Of the four HIV vaccine strategies that have been tested in large efficacy studies, only one (RV144) has shown a modest protective effect. The disappointing results from the HVTN 505 study again demonstrate the challenges to creating an effective HIV vaccine and the long road ahead for the field.
Prosthetic valve endocarditis (PVE) accounts for 7-25 percent of cases of infective endocarditis and is associated with significant morbidity and mortality. One-third of PVE patients die within a year of the diagnosis. Consensus groups recommend surgical therapy for PVE patients who have heart failure, valve dysfunction, cardiac abscesses, or persistent infection despite maximal medical therapy. However, studies comparing medical vs. surgical therapy for PVE are few and of limited validity because of small sample size and retrospective study designs.
In the September 2013 issue of JAMA Internal Medicine, investigators described the results of a prospective, multicenter, international study that assessed the in-hospital mortality and 1-year mortality rates of PVE patients who had received surgical valve replacement vs. those who had received medical therapy alone. Of 1,025 patients with PVE, 490 (47.8 percent) underwent early cardiac surgery during their initial hospitalization and 535 (52.2 percent) received medical therapy alone.

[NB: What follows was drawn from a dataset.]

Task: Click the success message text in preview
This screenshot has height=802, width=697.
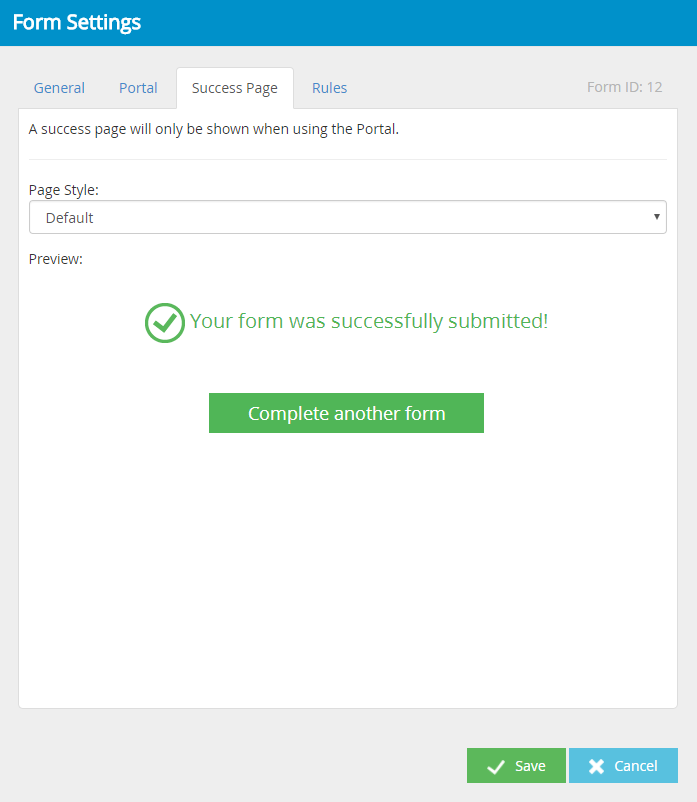Action: click(369, 321)
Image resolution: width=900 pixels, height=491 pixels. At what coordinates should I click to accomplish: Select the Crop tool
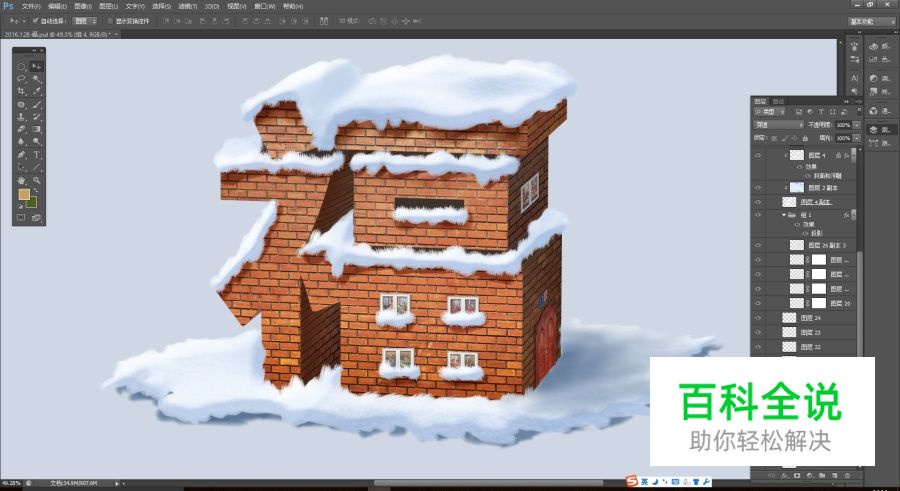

In the unadjusted analysis and after controlling for treatment selection bias, early surgery was associated with lower in-hospital mortality (HR, 0.44 [95 percent CI, 0.38-0.52]) and 1-year mortality (HR, 0.57 [95 percent CI, 0.49-0.67]) as compared to the medical therapy alone. Notably, after controlling for survivor bias by including surgery as a time-dependent covariate, the in-hospital mortality and 1-year mortality rates for the two groups were similar.
In a post-hoc analysis, patients were divided into quintiles based on the predicted probability of surgery. Patients in the quintiles with the highest predicted probability of surgery had lower mortality rates when they had surgery than did those who had medical therapy alone. However, this subgroup analysis did not adjust for survivor bias.
The study’s strengths include its prospective, multinational design; its size; and the stringent analysis, which controlled for both treatment selection bias and survivor bias for the entire PVE cohort. The findings underscore the gravity of PVE, regardless of surgical intervention. Whether optimal timing of surgery will improve patient outcomes may be decided through future studies.